The sharp whistle of wind through trees woke me up in the dark, it was pouring outside. There was a lacrosse ball in my throat eagerly trying to escape by pressing all its rubbery glory against my windpipe. I was grossly uncomfortable, and in a semi-lucid state as the wind and rain crackled branches and forced trees into fisticuffs around the casita I began contemplating the implications of my illness. I was trying to ascertain how bad it was, how many days it might peak for, and when it might resolve. It’s Thursday night I thought, hopefully I can have this all finished up by Monday and be well enough for our trip out on Tuesday. As much as I was frustrated to be getting sick again, I wasn’t terribly surprised. At least I was glad enough to be getting sick after returning from deployment instead of just having left on one. I shook the cobwebs from my mind and realised that something felt weird, my bedsheets were damp. Really damp. Have I been sweating? Drenching night sweats is a dastardly sign, usually of Tuberculosis, and although I knew I didn’t have TB, but if I was spiking fevers overnight this was a whole different kettle of fish.

The motion sensing light outside was getting rattled so hard by rain that it turned on, spilling a milky light that lingered in through cracks in the door. Another thundering of the wind hammered the casita and I felt water hit my face. This roof can’t be leaking surely, I thought. I peeled the mosquito net off my bed and stood up in my room.

A flurry of water peppered my face, straight on, like someone had a supersoaker half a metre in front of me with aims to drown my face. It caught me by surprise and got all inside my mouth. Like an old man blinded by a spotlight I hobbled around the room, not so much acting but reacting. How is this possible? How is it raining inside my room? The mesh window that I always kept open had a two and a half metre extension of the porch and roof beyond it. The wind was blowing with such violence that it was funneling all of that rain straight across the horizontal through the mesh all over me. My mosquito net, the floors, my desk, and bedsheets, everything was wet. The next day I would wake up to find my computer open with beads of water still sitting on the keyboard. I opened the door, and the wind took it from my hands, pinning it to the inside wall. Against the lash, walking like quasi-modo after a day of drinking, I lowered the wooden covering from its chain shut the window with a bang. Hobbling back inside I closed the door behind me, before laying back in bed, which was now soaked. I felt so rotten that I figured it made no difference to bother and change the sheets. Maybe add another day to the sore throat I thought. Should be fine for Tuesday.

[Stored data entries]
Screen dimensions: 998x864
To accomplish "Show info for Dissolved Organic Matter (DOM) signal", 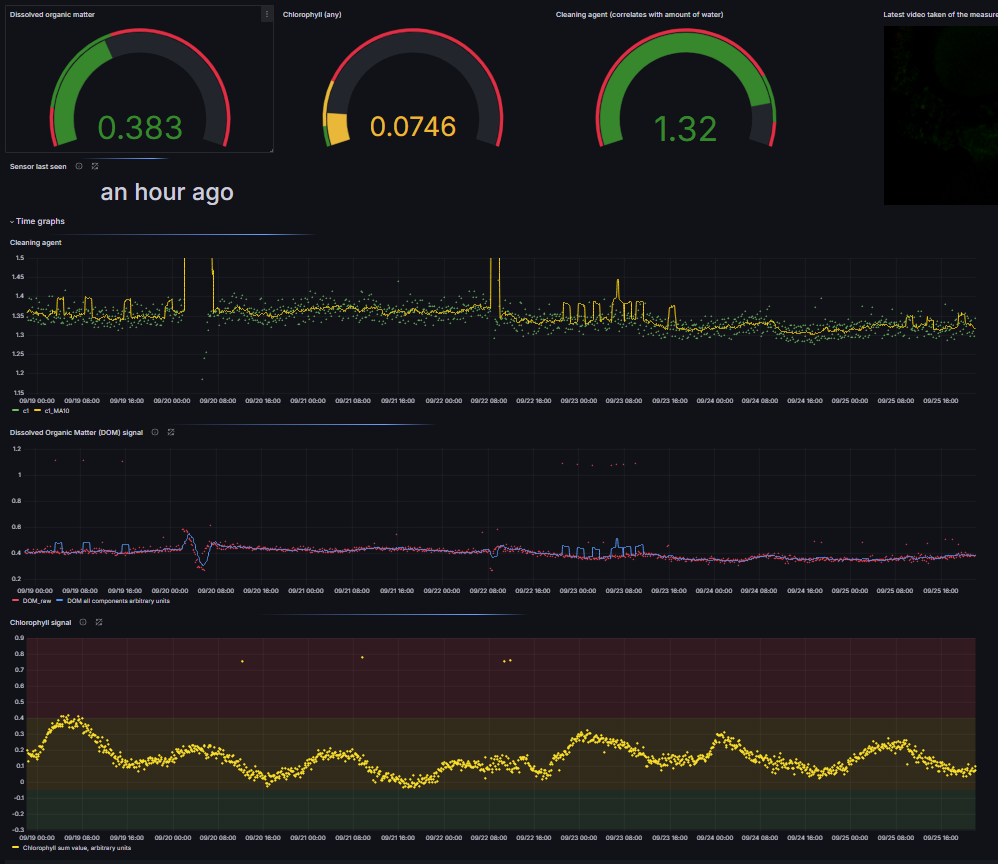I will pyautogui.click(x=155, y=432).
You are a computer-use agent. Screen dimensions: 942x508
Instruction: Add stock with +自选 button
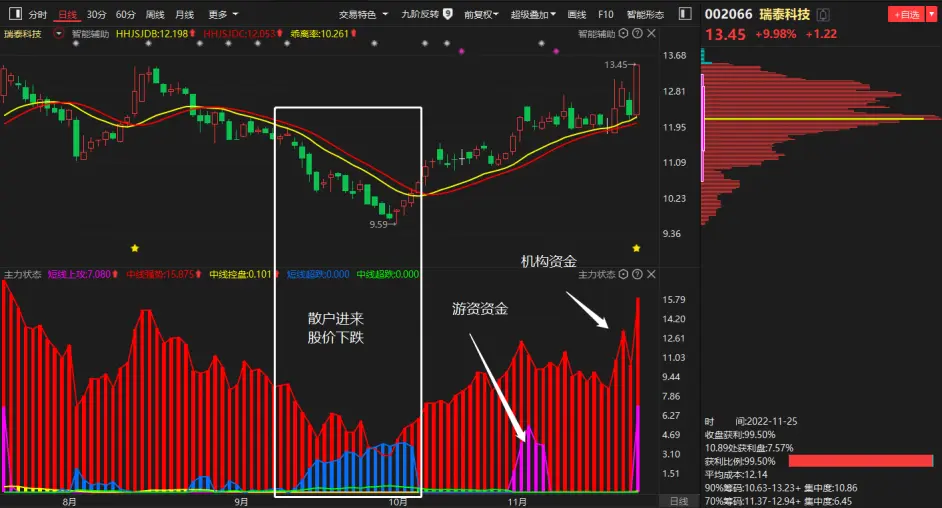(x=907, y=14)
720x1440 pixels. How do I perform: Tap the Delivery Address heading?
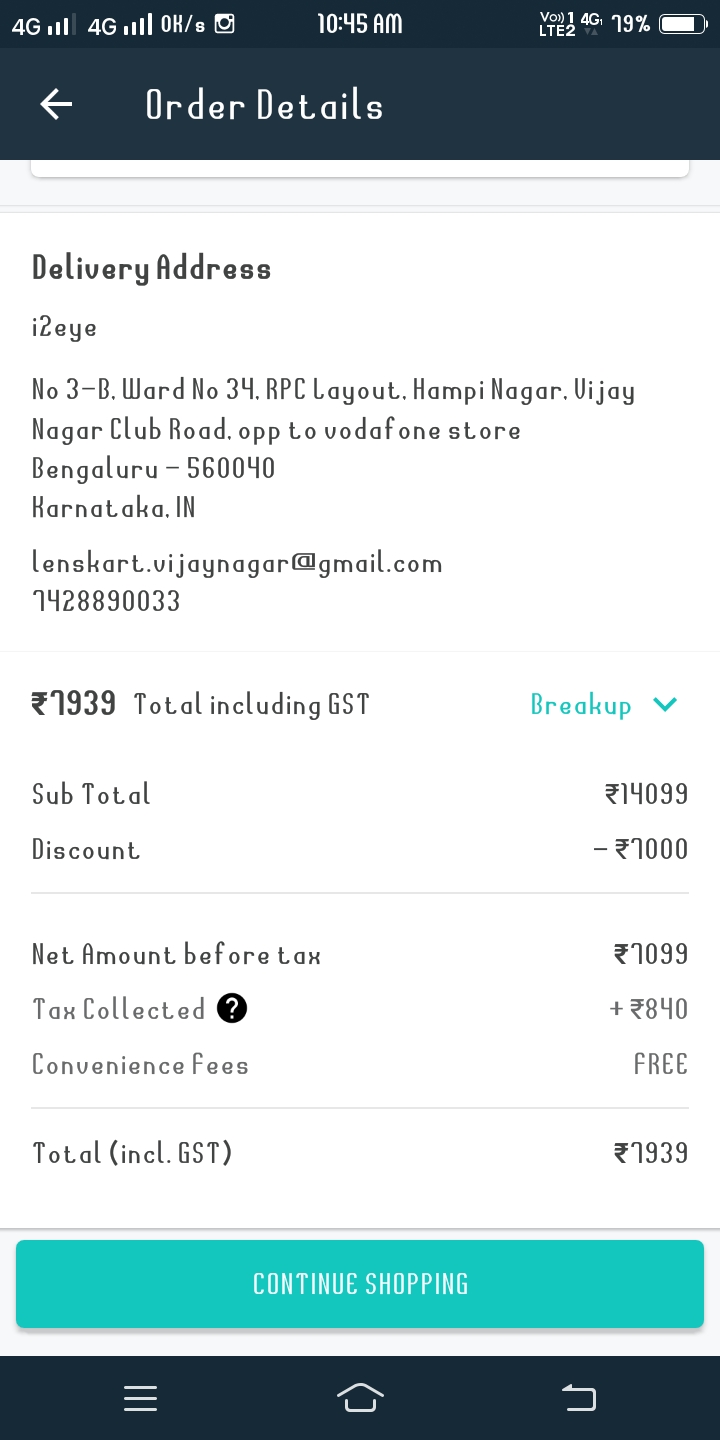point(151,268)
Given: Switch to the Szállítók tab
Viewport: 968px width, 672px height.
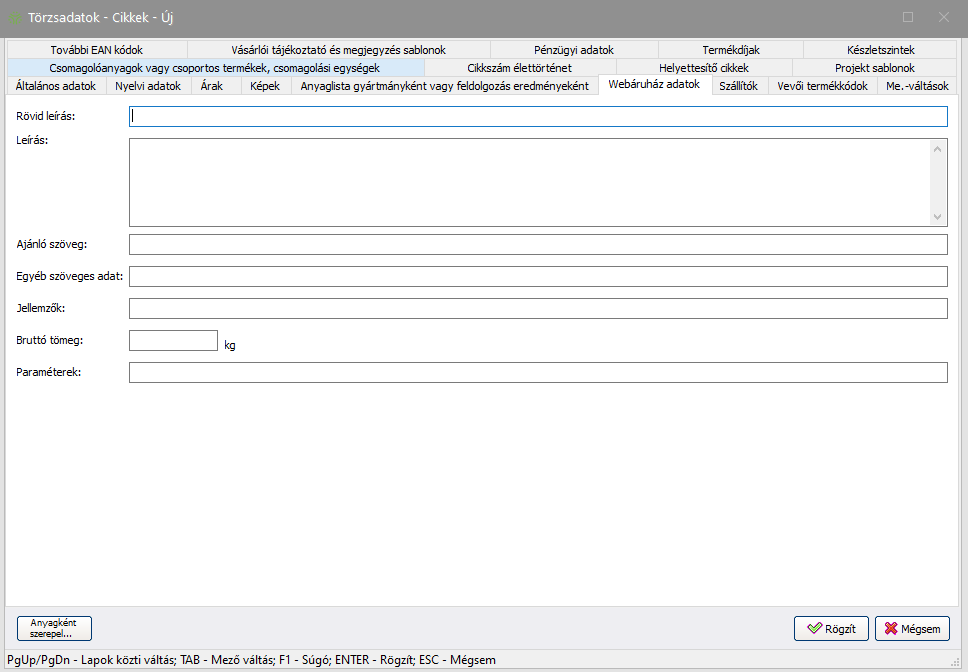Looking at the screenshot, I should click(x=739, y=86).
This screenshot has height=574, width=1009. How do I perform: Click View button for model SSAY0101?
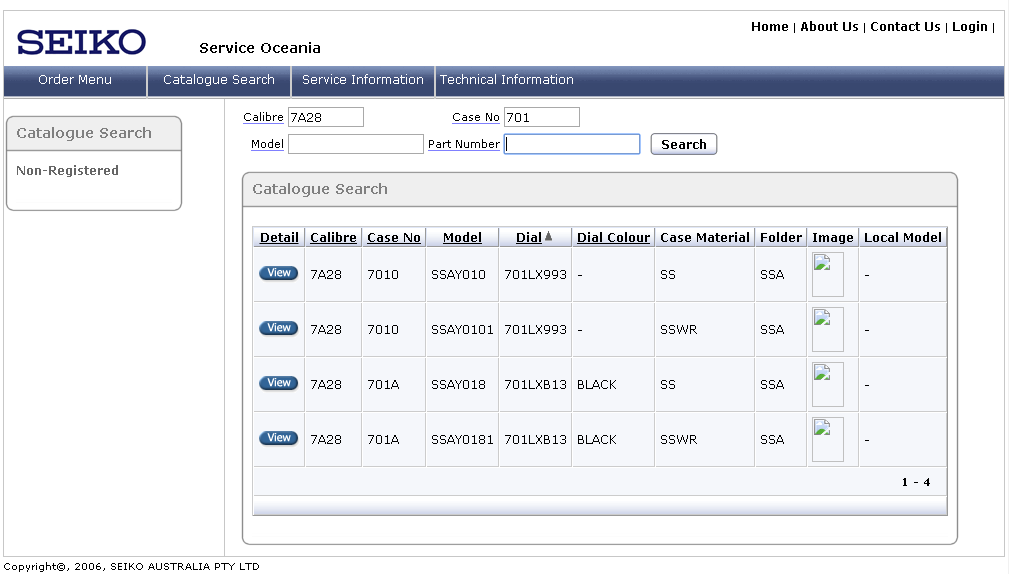[x=278, y=328]
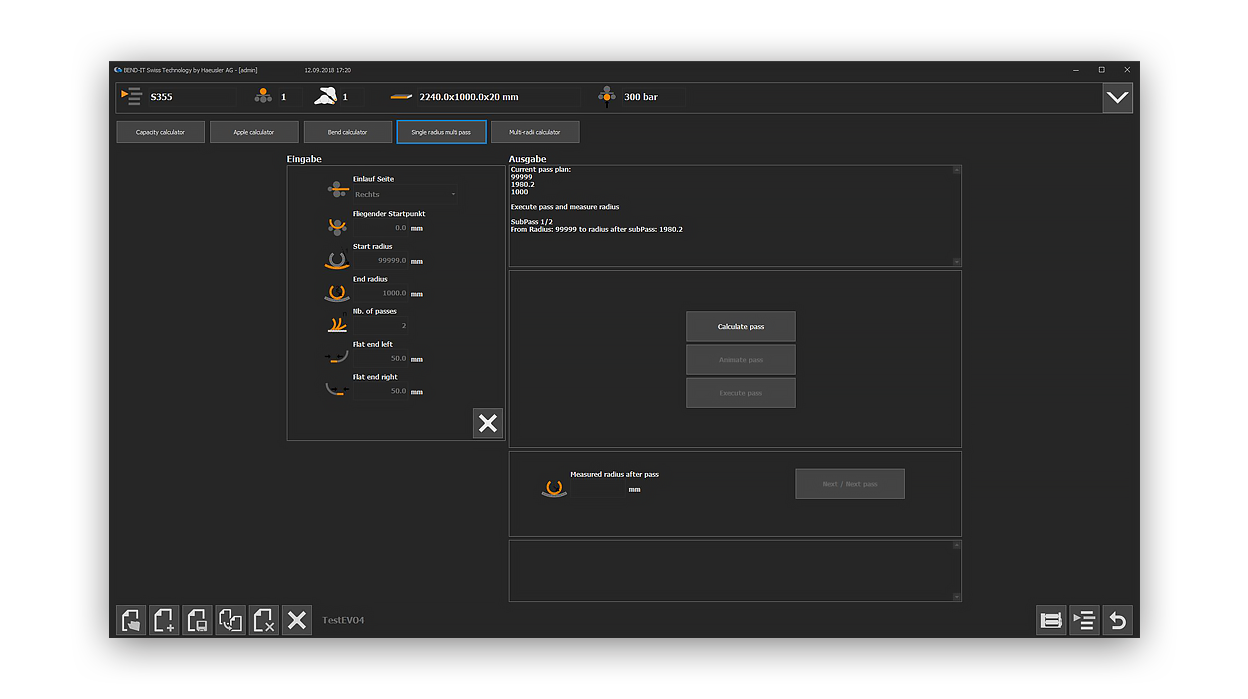This screenshot has width=1248, height=699.
Task: Click the list icon in bottom-right toolbar
Action: point(1084,620)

• Problem set:
A - Can you restate the paragraph of the passage that begins "The motion sensing light outside" as a short list that keeps its main facts?
B - Can you reproduce the passage word for word, beginning at the words that contain "The motion sensing" and stopping after "in my room."?

• Expected results:
A -
- Rain rattled the motion-sensing light outside so hard that it switched on, and its milky light came in through cracks in the door.
- Another blast of wind hit the casita, and water struck my face.
- Doubting the roof could be leaking, I peeled the mosquito net off the bed and stood up.

B -
The motion sensing light outside was getting rattled so hard by rain that it turned on, spilling a milky light that lingered in through cracks in the door. Another thundering of the wind hammered the casita and I felt water hit my face. This roof can’t be leaking surely, I thought. I peeled the mosquito net off my bed and stood up in my room.